Interrompido, invadido, atravessado. Aparentemente sem rumo fácil, ele precisa estar. Como alguém que recebe, ama e quer, ela declara: – Eu posso não ser o pai que tu queria, mas eu vou tentar ser a melhor mãe que tu poderia ter.

O mito da mãe travesti – que é ao mesmo tempo quem semeia e quem cuida nessa experiência de maternidade, entre aspas¹, “cis” –  é um mistério, que apenas sabemos que existe e que aconteceu, numa narrativa sobre dois indivíduos que não se conhecem, mas que estão juntos pela aparente necessidade e aprendem um com o outro a construir em ambos o real sentido de família, um outro lugar de mistério em muitas trajetórias travestis. Uma relação que aos poucos se mostra perpendicular e que apresenta esse lugar do cuidado e do carinho, mesmo que meu olhar se interesse pela rotineira jogadinha de ombro do brega funk, ainda assim a manutenção desta não-obrigação, amor, é tocante, e vem acompanhada de uma fotografia belíssima, monas.

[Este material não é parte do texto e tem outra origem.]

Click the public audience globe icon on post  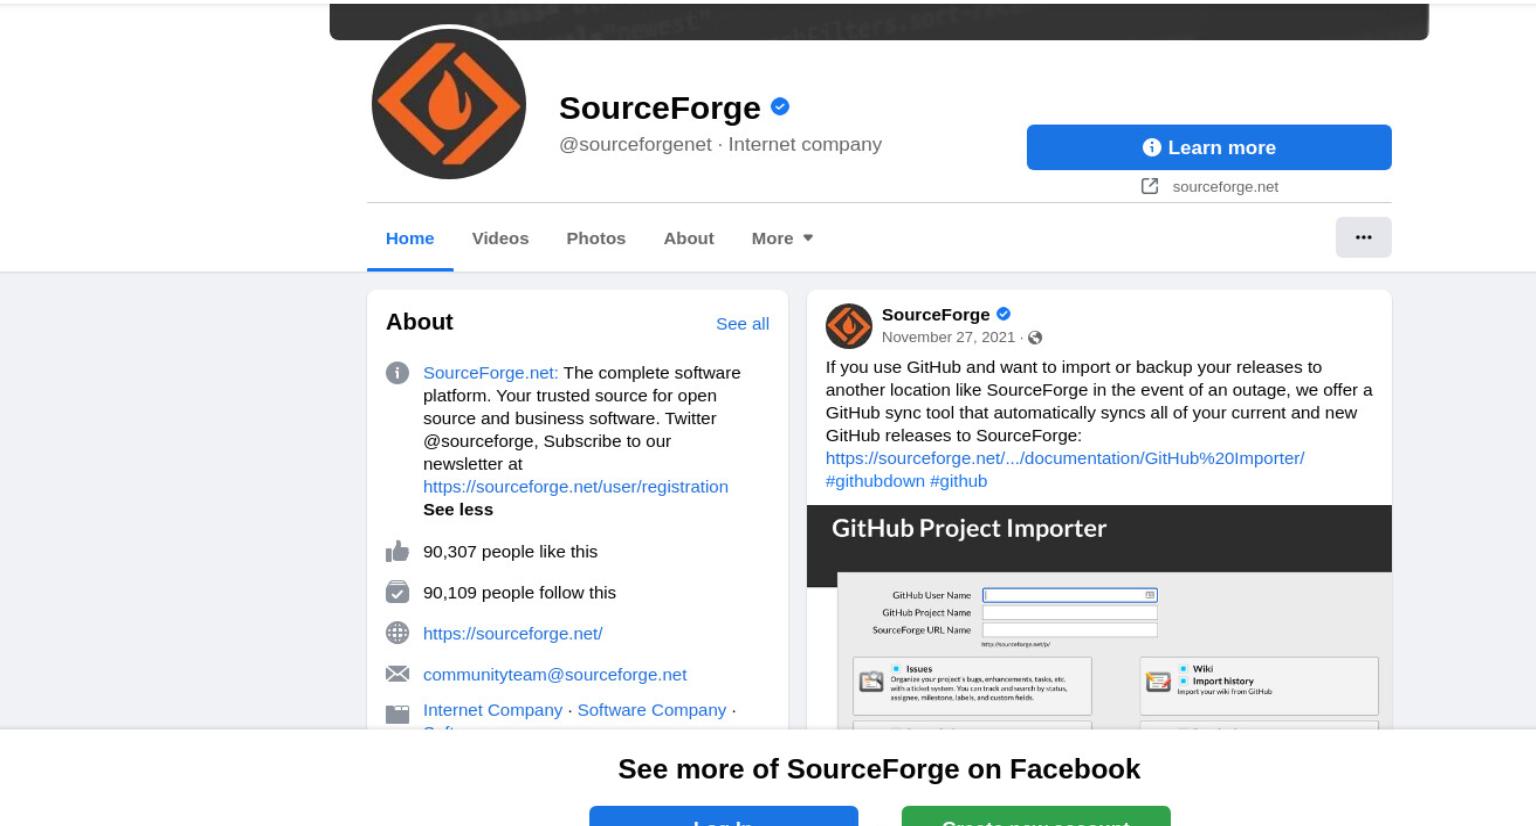(1035, 338)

As cores sólidas com planos fixos e poucos movimentos de câmera trazem a sensação de como a relação deles é construída, além de ambientar um olhar da narrativa que em muito se divide ao colocar um na vida do outro. Adão, Eva e o Fruto Proibido, de direção de R. B. Lima, entrega um enredo que abre caminhos para interpretações múltiplas da realidade que apresenta, e deixa a cargo do espectador explorar o não dito dessa história e imaginar as memórias que essa travesti e mãe carrega para passar 15 anos afastada de seu filho e estar a uma vida inteira querendo ser mãe.

NOTAS:

¹ – Está escrito para dar ênfase.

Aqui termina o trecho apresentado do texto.